Preppy type. Papa’s boy. Ivy Leaguer. He didn’t get any bones broke falling off horses, lose a finger in a hay baler. Didn’t pay his dues, you know. You don’t have to actually do anything to have folks down on you.”

“How about the widow? You hear anything specific about her?”

“Don’t hear nothing about her, except some fellas guessing. And she’s a real pretty woman, so that was probably just them wishing,” Finch said. He was grinning at Chee. “You know how it works. If you’re behaving yourself it’s not interesting.” The front door of the Breedlove house opened and Chee could see someone standing behind the screen looking out at them. He picked up his evidence satchel and stepped out of the vehicle.
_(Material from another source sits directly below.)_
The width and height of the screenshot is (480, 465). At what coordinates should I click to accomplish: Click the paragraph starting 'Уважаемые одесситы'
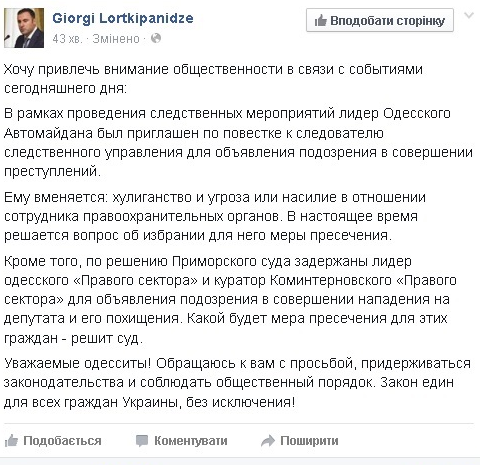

“I’ll wait here for you,” Finch said, “and maybe scout around a little if I get too stiff from sitting.” Mrs. Elisa Breedlove was indeed a real pretty woman. She seemed excited and nervous, which was what Chee had expected. Her handshake grip was hard, and so was the hand. She led him into a huge living room, dark and cluttered with heavy, old-fashioned furniture. She motioned him into a chair, explaining that she’d had to run into Mancos “to get some stuff.”

“I got back just before you drove up and Ramona told me you’d called and were coming.”

“I hope I’m not—” Chee began, but she cut him off.

“No. No,” she said. “I appreciate this. Ramona said you’d found Hal. Or think so. But she didn’t know anything else.”

“Well,” Chee said, and paused. “What we found was merely bones. We thought they might be Mr. Breedlove.” He sat on the edge of the sofa, watching her.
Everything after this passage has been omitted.